● REQUIREMENT: Please reproduce the entries that follow, keeping each word intact.

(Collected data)
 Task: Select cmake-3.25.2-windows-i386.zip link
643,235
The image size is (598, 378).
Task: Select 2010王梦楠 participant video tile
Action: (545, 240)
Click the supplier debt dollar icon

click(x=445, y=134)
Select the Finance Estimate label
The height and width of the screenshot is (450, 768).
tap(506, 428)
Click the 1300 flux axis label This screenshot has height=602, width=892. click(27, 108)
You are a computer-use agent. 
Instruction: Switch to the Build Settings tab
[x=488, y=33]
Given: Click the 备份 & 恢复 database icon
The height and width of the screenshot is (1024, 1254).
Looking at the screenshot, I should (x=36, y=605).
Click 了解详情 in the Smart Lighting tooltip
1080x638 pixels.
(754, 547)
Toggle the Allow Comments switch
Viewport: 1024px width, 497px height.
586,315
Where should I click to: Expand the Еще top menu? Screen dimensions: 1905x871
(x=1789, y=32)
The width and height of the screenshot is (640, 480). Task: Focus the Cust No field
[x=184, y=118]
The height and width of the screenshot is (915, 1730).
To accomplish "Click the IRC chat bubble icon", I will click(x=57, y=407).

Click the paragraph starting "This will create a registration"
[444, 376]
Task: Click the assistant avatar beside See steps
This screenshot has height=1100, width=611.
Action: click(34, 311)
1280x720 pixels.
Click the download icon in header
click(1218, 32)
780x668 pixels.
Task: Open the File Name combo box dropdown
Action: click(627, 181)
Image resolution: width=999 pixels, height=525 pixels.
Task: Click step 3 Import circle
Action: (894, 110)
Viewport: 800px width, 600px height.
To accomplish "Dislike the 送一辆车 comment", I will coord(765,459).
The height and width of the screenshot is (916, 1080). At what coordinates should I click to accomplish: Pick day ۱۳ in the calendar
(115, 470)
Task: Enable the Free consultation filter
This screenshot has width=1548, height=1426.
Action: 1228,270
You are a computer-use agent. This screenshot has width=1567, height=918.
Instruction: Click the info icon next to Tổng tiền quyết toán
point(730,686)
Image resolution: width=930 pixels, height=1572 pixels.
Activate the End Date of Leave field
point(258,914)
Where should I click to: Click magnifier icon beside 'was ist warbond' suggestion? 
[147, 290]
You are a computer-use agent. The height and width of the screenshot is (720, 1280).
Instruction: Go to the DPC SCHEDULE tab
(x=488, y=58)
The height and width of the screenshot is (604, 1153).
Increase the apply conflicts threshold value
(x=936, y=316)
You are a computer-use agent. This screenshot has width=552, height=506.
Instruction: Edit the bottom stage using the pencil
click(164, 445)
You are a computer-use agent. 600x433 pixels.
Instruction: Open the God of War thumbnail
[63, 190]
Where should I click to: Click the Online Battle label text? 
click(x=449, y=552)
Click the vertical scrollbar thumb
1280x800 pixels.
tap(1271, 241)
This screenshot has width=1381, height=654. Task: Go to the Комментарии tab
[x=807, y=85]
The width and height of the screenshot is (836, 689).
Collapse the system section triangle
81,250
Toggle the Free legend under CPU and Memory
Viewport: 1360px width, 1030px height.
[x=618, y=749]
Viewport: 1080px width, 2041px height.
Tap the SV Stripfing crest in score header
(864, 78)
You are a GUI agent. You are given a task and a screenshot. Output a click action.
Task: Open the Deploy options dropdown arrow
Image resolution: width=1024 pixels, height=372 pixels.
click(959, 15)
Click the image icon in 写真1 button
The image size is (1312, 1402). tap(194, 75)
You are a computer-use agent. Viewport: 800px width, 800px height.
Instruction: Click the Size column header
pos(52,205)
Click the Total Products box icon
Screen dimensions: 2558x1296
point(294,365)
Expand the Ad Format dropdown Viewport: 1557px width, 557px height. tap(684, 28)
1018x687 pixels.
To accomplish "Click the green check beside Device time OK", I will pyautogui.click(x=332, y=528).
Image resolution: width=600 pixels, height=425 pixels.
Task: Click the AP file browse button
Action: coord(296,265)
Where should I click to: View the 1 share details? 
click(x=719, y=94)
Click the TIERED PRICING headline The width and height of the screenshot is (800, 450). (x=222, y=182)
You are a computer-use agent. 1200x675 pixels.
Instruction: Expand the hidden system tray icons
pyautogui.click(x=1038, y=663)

● ANSWER:
 Task: Select cmake-3.25.2-windows-i386.zip link
643,235
The image size is (598, 378).
Task: Select 2010王梦楠 participant video tile
Action: (545, 240)
Click the supplier debt dollar icon

click(x=445, y=134)
Select the Finance Estimate label
The height and width of the screenshot is (450, 768).
tap(506, 428)
Click the 1300 flux axis label This screenshot has height=602, width=892. click(27, 108)
You are a computer-use agent. 
Instruction: Switch to the Build Settings tab
[x=488, y=33]
Given: Click the 备份 & 恢复 database icon
The height and width of the screenshot is (1024, 1254).
Looking at the screenshot, I should (x=36, y=605).
Click 了解详情 in the Smart Lighting tooltip
1080x638 pixels.
(754, 547)
Toggle the Allow Comments switch
Viewport: 1024px width, 497px height.
586,315
Where should I click to: Expand the Еще top menu? Screen dimensions: 1905x871
(x=1789, y=32)
The width and height of the screenshot is (640, 480). Task: Focus the Cust No field
[x=184, y=118]
The height and width of the screenshot is (915, 1730).
To accomplish "Click the IRC chat bubble icon", I will click(x=57, y=407).

Click the paragraph starting "This will create a registration"
[444, 376]
Task: Click the assistant avatar beside See steps
This screenshot has height=1100, width=611.
Action: click(34, 311)
1280x720 pixels.
Click the download icon in header
click(1218, 32)
780x668 pixels.
Task: Open the File Name combo box dropdown
Action: click(627, 181)
Image resolution: width=999 pixels, height=525 pixels.
Task: Click step 3 Import circle
Action: (894, 110)
Viewport: 800px width, 600px height.
To accomplish "Dislike the 送一辆车 comment", I will coord(765,459).
The height and width of the screenshot is (916, 1080). At what coordinates should I click to accomplish: Pick day ۱۳ in the calendar
(115, 470)
Task: Enable the Free consultation filter
This screenshot has width=1548, height=1426.
Action: 1228,270
You are a computer-use agent. This screenshot has width=1567, height=918.
Instruction: Click the info icon next to Tổng tiền quyết toán
point(730,686)
Image resolution: width=930 pixels, height=1572 pixels.
Activate the End Date of Leave field
point(258,914)
Where should I click to: Click magnifier icon beside 'was ist warbond' suggestion? 
[147, 290]
You are a computer-use agent. The height and width of the screenshot is (720, 1280).
Instruction: Go to the DPC SCHEDULE tab
(x=488, y=58)
The height and width of the screenshot is (604, 1153).
Increase the apply conflicts threshold value
(x=936, y=316)
You are a computer-use agent. This screenshot has width=552, height=506.
Instruction: Edit the bottom stage using the pencil
click(164, 445)
You are a computer-use agent. 600x433 pixels.
Instruction: Open the God of War thumbnail
[63, 190]
Where should I click to: Click the Online Battle label text? 
click(x=449, y=552)
Click the vertical scrollbar thumb
1280x800 pixels.
tap(1271, 241)
This screenshot has width=1381, height=654. Task: Go to the Комментарии tab
[x=807, y=85]
The width and height of the screenshot is (836, 689).
Collapse the system section triangle
81,250
Toggle the Free legend under CPU and Memory
Viewport: 1360px width, 1030px height.
[x=618, y=749]
Viewport: 1080px width, 2041px height.
Tap the SV Stripfing crest in score header
(864, 78)
You are a GUI agent. You are given a task and a screenshot. Output a click action.
Task: Open the Deploy options dropdown arrow
Image resolution: width=1024 pixels, height=372 pixels.
click(959, 15)
Click the image icon in 写真1 button
The image size is (1312, 1402). tap(194, 75)
You are a computer-use agent. Viewport: 800px width, 800px height.
Instruction: Click the Size column header
pos(52,205)
Click the Total Products box icon
Screen dimensions: 2558x1296
point(294,365)
Expand the Ad Format dropdown Viewport: 1557px width, 557px height. tap(684, 28)
1018x687 pixels.
To accomplish "Click the green check beside Device time OK", I will pyautogui.click(x=332, y=528).
Image resolution: width=600 pixels, height=425 pixels.
Task: Click the AP file browse button
Action: coord(296,265)
Where should I click to: View the 1 share details? 
click(x=719, y=94)
Click the TIERED PRICING headline The width and height of the screenshot is (800, 450). (x=222, y=182)
You are a computer-use agent. 1200x675 pixels.
Instruction: Expand the hidden system tray icons
pyautogui.click(x=1038, y=663)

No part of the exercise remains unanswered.